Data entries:
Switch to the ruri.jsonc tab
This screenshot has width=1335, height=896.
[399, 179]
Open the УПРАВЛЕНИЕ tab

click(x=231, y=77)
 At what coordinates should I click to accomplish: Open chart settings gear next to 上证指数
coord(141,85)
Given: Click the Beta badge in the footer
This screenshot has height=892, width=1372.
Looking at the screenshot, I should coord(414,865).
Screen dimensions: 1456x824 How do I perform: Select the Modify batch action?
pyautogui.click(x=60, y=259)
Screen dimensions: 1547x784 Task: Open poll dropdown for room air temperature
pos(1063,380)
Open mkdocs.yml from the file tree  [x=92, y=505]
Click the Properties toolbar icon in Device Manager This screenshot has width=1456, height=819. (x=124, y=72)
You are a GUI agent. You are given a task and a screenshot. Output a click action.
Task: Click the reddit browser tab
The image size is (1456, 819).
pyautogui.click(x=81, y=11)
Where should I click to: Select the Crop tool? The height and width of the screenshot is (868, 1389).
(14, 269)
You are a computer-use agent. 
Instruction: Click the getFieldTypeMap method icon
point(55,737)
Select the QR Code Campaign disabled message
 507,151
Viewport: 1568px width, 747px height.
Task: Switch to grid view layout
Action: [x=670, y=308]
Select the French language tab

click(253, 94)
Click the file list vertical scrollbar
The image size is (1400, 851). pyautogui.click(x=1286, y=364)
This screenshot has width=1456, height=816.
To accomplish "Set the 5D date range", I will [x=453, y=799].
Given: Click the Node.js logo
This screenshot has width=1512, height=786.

* PROBLEM *
Would you please output every record again, exactly?

* WORKED SOLUTION *
Switch to the ruri.jsonc tab
This screenshot has width=1335, height=896.
[399, 179]
Open the УПРАВЛЕНИЕ tab

click(x=231, y=77)
 At what coordinates should I click to accomplish: Open chart settings gear next to 上证指数
coord(141,85)
Given: Click the Beta badge in the footer
This screenshot has height=892, width=1372.
Looking at the screenshot, I should coord(414,865).
Screen dimensions: 1456x824 How do I perform: Select the Modify batch action?
pyautogui.click(x=60, y=259)
Screen dimensions: 1547x784 Task: Open poll dropdown for room air temperature
pos(1063,380)
Open mkdocs.yml from the file tree  [x=92, y=505]
Click the Properties toolbar icon in Device Manager This screenshot has width=1456, height=819. (x=124, y=72)
You are a GUI agent. You are given a task and a screenshot. Output a click action.
Task: Click the reddit browser tab
The image size is (1456, 819).
pyautogui.click(x=81, y=11)
Where should I click to: Select the Crop tool? The height and width of the screenshot is (868, 1389).
(14, 269)
You are a computer-use agent. 
Instruction: Click the getFieldTypeMap method icon
point(55,737)
Select the QR Code Campaign disabled message
 507,151
Viewport: 1568px width, 747px height.
Task: Switch to grid view layout
Action: [x=670, y=308]
Select the French language tab

click(253, 94)
Click the file list vertical scrollbar
The image size is (1400, 851). pyautogui.click(x=1286, y=364)
This screenshot has width=1456, height=816.
To accomplish "Set the 5D date range", I will [x=453, y=799].
Given: Click the Node.js logo
This screenshot has width=1512, height=786.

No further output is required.